▸ About this exercise: Where the line containing "This screenshot has" appears below, start there and repeat each line exactly to the end. Leave the pictures out.

** Opening Input data block **

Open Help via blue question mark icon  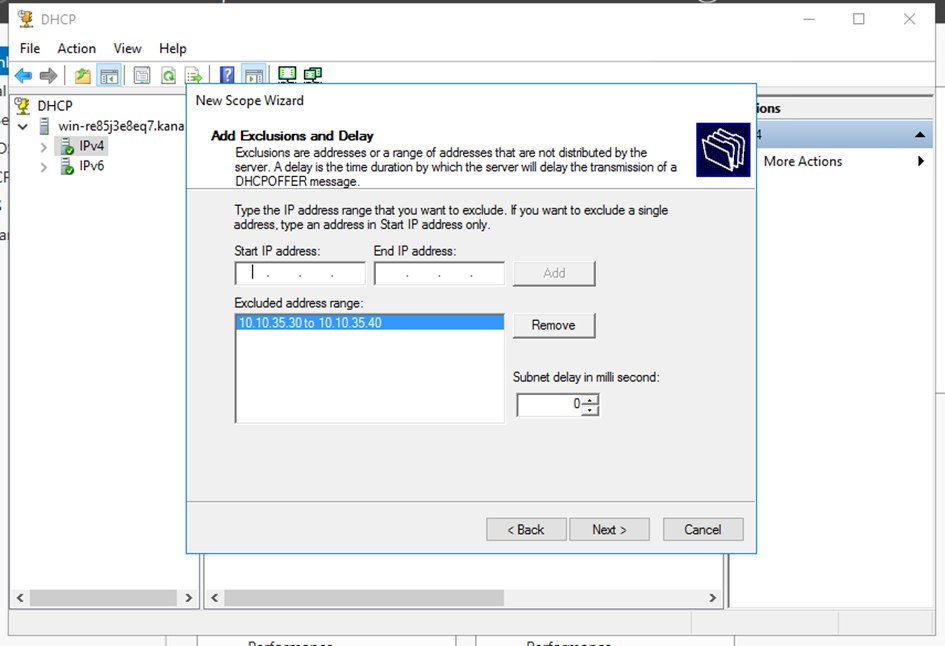[227, 76]
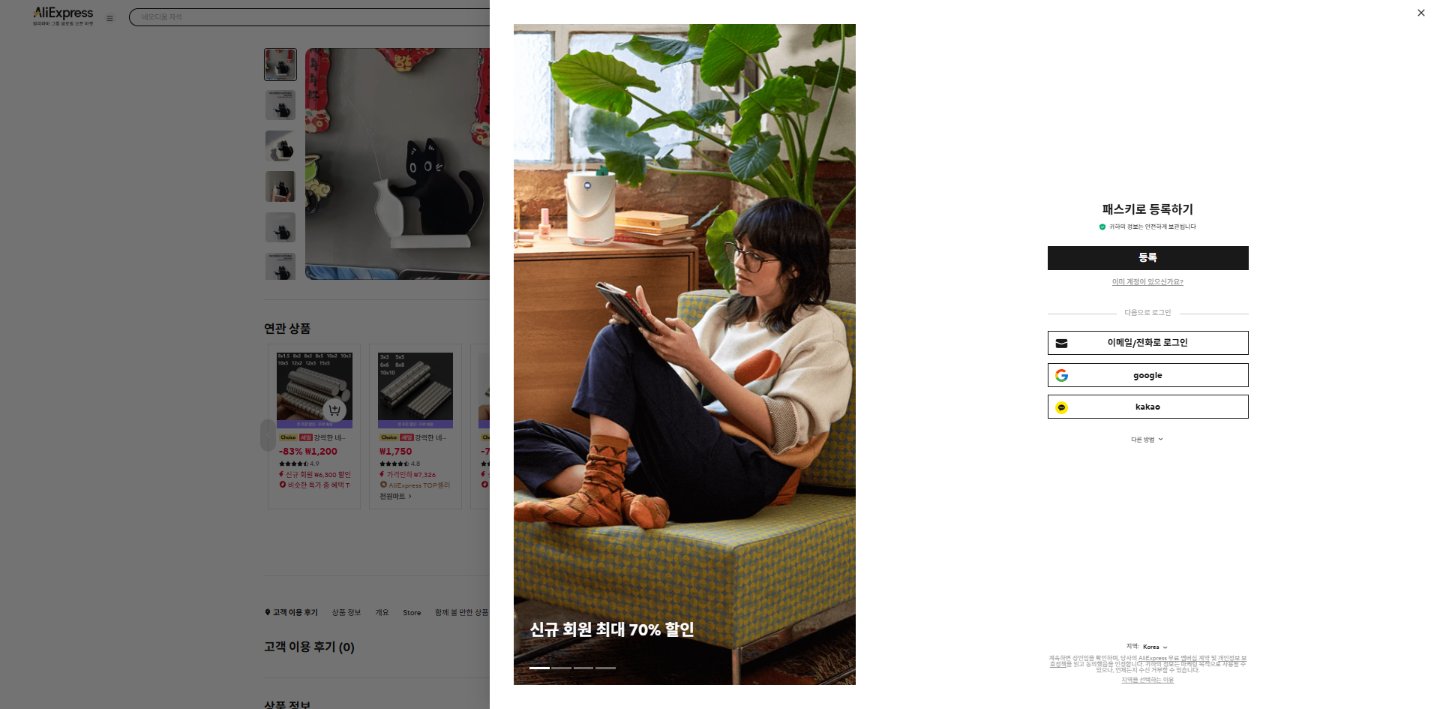Click the related products previous arrow

267,435
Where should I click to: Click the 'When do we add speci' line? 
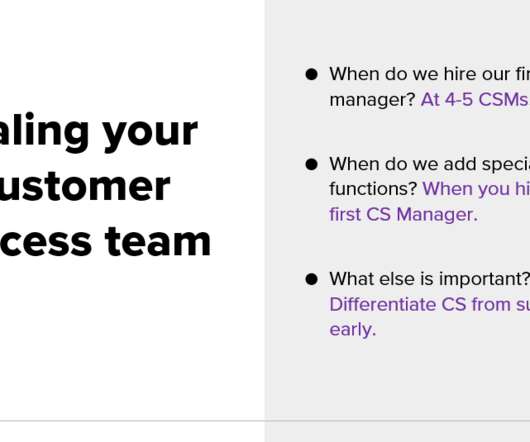coord(429,164)
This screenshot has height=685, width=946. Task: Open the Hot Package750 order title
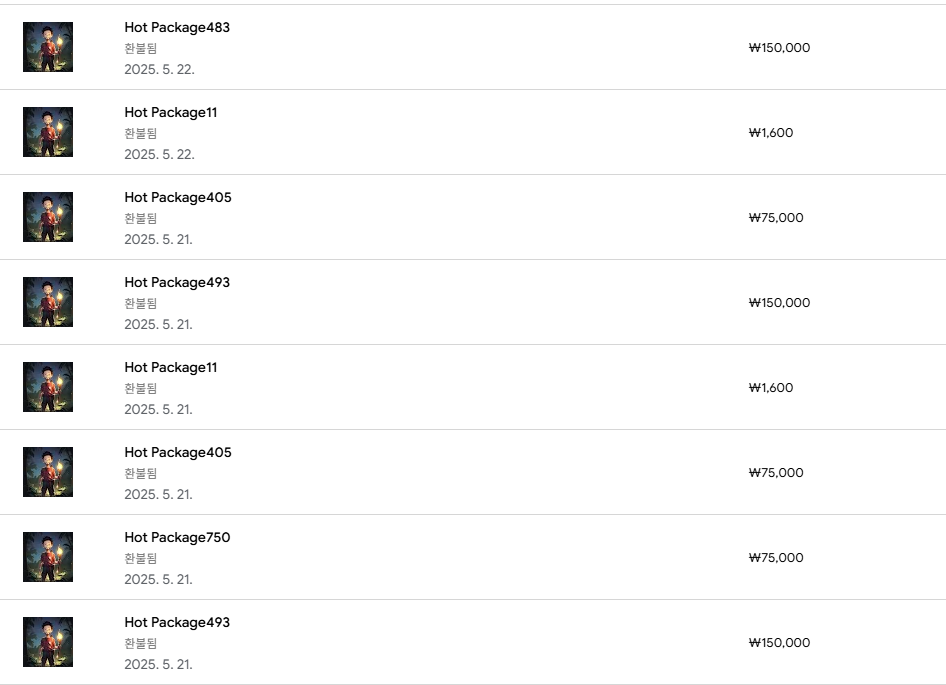(177, 538)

** Closing Input data block **

▸ Written response:
This screenshot has height=685, width=946. Task: Open the Hot Package750 order title
(177, 538)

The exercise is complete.